People of the Book
- First edition cover
- Author: Geraldine Brooks
- Language: English
- Genre: Historical fiction
- Publisher: Viking Penguin
- Publication date: January 1, 2008
- Publication place: United States
- Media type: Print (hardcover)
- Pages: 372 pages
- ISBN: 978-0-670-01821-5
- OCLC: 123912702

= People of the Book (novel) =

2008 historical novel by Geraldine Brooks

People of the Book is a 2008 historical novel by Geraldine Brooks. The story focuses on imagined events surrounding the protagonist and real historical past of the still-extant Sarajevo Haggadah, one of the oldest surviving Jewish illuminated texts.

==Plot summary==
The novel tells the fictional story of Dr. Hanna Heath, an Australian book conservator who comes to Sarajevo to restore the Haggadah. Her work on the book leaves her with questions: why is the book illustrated, unlike other Haggadot? Why was the last restoration job, a hundred years earlier, done so poorly? What happened to the metal clasps that once held the parchment pages pressed together? How did the Haggadah come from fifteenth-century Spain to the Balkans? In the course of the restoration she takes microscopic samples: fragments of a butterfly's wing caught in the spine, a long white cat hair tangled in the binding, traces of salt crystals, a wine stain mixed with blood.

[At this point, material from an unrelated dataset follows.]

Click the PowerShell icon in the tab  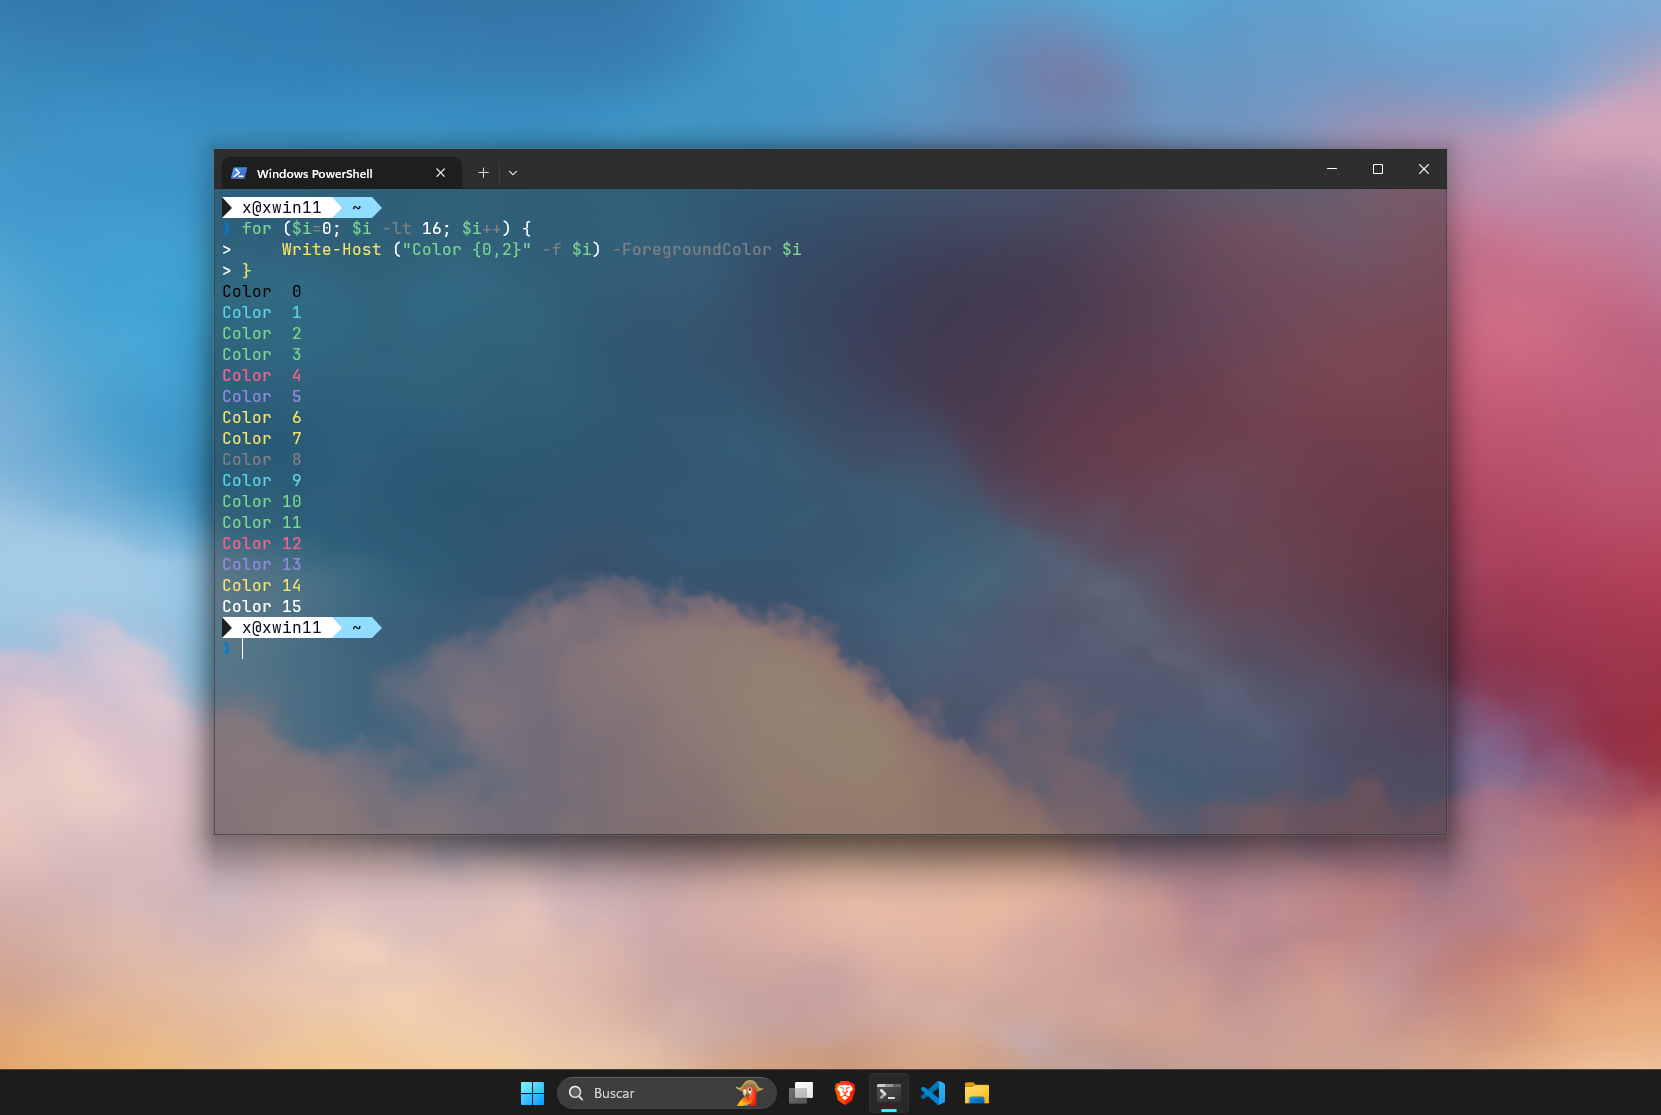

The story alternates between showing Hanna researching the Haggadah in the present, searching archives and taking her samples to forensic labs, and following the history of the Haggadah across five hundred years, in reverse chronological order, revealing the (fictional) explanations for all of Hanna's discoveries.

==Factual background==
The book's Afterword briefly explains which parts of the novel are based on fact and which are imaginary. Geraldine Brooks wrote an article for The New Yorker that provides more details about the Sarajevo Haggadah and its real-life rescuers, especially Derviš Korkut, who hid it from the Nazis. It also explains that Lola, the young Jewish guerrilla fighter in the novel, is based on a real person named Mira Papo, who was sheltered by Derviš Korkut and his wife Servet.

==Critical reception==
The novel has been compared with Dan Brown's The Da Vinci Code, with USA Today calling it an erudite version of Brown's work; other reviewers observed that it is slower paced, that there are no cliffhangers, and that readers "are never convinced ... by Hanna's contrived and clichéd personal story".

==Awards==
In 2008, it won the Australian Book Industry Award (ABIA) Book of the Year and Literary Fiction Book of the Year.